D. Establish an AWS Site-to-Site VPN connection. Instruct administrators to use their local on-premises machines to connect directly to the instances by using SSH keys across the VPN tunnel.
B. Attach the appropriate IAM role to each existing instance and new instance. Use AWS Systems Manager Session Manager to establish a remote SSH session.
A company has an application that provides marketing services to stores. The services are based on previous purchases by store customers. The stores upload transaction data to the company through SFTP, and the data is processed and analyzed to generate new marketing offers. Some of the files can exceed 200 GB in size.
Recently, the company discovered that some of the stores have uploaded files that contain personally identifiable information (PII) that should not have been included. The company wants administrators to be alerted if PII is shared again. The company also wants to automate remediation.
What should a solutions architect do to meet these requirements with the LEAST development effort?

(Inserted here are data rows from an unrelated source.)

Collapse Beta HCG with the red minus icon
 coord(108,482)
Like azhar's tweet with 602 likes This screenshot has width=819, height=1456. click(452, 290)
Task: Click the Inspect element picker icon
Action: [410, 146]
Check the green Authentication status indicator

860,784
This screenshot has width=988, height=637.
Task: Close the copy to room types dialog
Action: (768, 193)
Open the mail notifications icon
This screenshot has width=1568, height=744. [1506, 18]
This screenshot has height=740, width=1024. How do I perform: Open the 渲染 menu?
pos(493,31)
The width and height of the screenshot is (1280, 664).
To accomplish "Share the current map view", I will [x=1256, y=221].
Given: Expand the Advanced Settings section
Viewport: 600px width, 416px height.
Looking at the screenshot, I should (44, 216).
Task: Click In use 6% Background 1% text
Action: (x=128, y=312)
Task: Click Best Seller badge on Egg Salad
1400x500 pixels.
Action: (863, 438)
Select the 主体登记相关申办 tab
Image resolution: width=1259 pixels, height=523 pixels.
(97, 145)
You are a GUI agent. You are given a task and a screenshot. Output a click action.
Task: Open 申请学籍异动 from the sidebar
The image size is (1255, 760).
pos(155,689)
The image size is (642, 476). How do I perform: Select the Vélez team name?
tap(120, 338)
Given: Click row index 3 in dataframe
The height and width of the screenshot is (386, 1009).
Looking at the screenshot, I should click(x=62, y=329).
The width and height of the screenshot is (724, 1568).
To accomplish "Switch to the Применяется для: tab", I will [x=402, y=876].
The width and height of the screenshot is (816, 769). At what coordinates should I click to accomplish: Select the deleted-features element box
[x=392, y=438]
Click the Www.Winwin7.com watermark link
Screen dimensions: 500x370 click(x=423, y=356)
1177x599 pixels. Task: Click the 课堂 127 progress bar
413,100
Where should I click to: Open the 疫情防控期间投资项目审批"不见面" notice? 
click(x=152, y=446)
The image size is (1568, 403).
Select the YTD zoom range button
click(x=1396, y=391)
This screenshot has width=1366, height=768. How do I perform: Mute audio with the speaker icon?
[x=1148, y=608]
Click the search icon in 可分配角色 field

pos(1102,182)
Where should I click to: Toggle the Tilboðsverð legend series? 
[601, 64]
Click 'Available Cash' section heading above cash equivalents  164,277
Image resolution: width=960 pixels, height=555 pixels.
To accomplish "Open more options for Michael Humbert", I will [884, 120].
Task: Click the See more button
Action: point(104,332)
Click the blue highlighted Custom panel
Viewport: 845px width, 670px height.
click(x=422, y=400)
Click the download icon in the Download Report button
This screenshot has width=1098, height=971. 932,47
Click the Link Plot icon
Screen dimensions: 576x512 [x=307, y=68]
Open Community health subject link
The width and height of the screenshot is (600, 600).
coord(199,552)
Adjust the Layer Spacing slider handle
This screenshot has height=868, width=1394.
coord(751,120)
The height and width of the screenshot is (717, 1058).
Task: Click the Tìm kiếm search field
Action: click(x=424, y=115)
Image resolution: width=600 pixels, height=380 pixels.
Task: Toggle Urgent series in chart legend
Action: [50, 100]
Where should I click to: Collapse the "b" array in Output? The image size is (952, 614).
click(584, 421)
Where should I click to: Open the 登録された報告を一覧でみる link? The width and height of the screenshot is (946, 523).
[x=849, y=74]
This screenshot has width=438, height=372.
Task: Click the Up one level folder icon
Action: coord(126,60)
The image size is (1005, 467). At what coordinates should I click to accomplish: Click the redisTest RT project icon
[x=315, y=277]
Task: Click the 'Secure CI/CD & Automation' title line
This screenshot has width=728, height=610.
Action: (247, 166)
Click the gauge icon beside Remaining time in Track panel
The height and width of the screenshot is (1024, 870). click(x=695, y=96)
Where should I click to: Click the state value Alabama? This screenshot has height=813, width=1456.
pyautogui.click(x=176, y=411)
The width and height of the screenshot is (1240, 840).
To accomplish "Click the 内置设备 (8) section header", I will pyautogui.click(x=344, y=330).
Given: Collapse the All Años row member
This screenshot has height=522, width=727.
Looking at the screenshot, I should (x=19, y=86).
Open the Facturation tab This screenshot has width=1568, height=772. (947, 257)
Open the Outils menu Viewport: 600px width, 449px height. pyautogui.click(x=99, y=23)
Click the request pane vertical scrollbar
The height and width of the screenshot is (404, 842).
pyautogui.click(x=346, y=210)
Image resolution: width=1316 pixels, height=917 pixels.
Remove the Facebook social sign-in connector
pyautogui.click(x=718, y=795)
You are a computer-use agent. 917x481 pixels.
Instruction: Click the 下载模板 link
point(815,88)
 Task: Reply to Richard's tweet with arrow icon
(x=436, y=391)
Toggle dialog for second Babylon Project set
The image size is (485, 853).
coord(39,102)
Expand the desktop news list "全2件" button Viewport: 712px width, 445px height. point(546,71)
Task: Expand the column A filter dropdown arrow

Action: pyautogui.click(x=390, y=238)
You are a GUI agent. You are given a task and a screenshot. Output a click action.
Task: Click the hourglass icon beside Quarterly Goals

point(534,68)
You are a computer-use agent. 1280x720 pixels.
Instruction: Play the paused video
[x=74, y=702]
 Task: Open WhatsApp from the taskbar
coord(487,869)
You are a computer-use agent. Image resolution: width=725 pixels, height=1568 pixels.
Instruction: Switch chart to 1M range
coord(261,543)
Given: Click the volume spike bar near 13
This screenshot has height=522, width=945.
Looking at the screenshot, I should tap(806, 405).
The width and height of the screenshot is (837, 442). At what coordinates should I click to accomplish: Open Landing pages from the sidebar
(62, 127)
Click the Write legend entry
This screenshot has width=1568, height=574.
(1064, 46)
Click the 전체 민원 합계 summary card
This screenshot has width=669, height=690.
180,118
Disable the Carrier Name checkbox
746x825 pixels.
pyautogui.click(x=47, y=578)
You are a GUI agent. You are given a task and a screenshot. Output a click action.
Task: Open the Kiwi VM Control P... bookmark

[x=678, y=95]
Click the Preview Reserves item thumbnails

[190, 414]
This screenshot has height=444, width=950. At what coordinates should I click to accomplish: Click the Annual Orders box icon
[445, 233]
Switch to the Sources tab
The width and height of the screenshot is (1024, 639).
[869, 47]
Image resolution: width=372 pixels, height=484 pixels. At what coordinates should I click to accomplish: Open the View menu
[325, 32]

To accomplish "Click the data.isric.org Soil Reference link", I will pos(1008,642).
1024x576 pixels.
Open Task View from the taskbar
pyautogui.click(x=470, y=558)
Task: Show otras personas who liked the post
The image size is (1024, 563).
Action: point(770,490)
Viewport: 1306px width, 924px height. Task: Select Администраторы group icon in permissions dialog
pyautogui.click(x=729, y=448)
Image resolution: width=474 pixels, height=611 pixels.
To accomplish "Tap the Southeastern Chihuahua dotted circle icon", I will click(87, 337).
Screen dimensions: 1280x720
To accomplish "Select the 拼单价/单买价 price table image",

A. Use an Amazon S3 bucket as a secure transfer point. Use Amazon Inspector to scan the objects in the bucket. If objects contain PII, trigger an S3 Lifecycle policy to remove the objects that contain PII.
B. Use an Amazon S3 bucket as a secure transfer point. Use Amazon Macie to scan the objects in the bucket. If objects contain PII, use Amazon Simple Notification Service (Amazon SNS) to trigger a notification to the administrators to remove the objects that contain PII.
C. Implement custom scanning algorithms in an AWS Lambda function. Trigger the function when objects are loaded into the bucket. If objects contain PII, use Amazon Simple Notification Service (Amazon SNS) to trigger a notification to the administrators to remove the objects that contain PII.
D. Implement custom scanning algorithms in an AWS Lambda function. Trigger the function when objects are loaded into the bucket. If objects contain PII, use Amazon Simple Email Service (Amazon SES) to trigger a notification to the administrators and trigger an S3 Lifecycle policy to remove the meats that contain PII.
B. Use an Amazon S3 bucket as a secure transfer point. Use Amazon Macie to scan the objects in the bucket. If objects contain PII, use Amazon Simple Notification Service (Amazon SNS) to trigger a notification to the administrators to remove the objects that contain PII.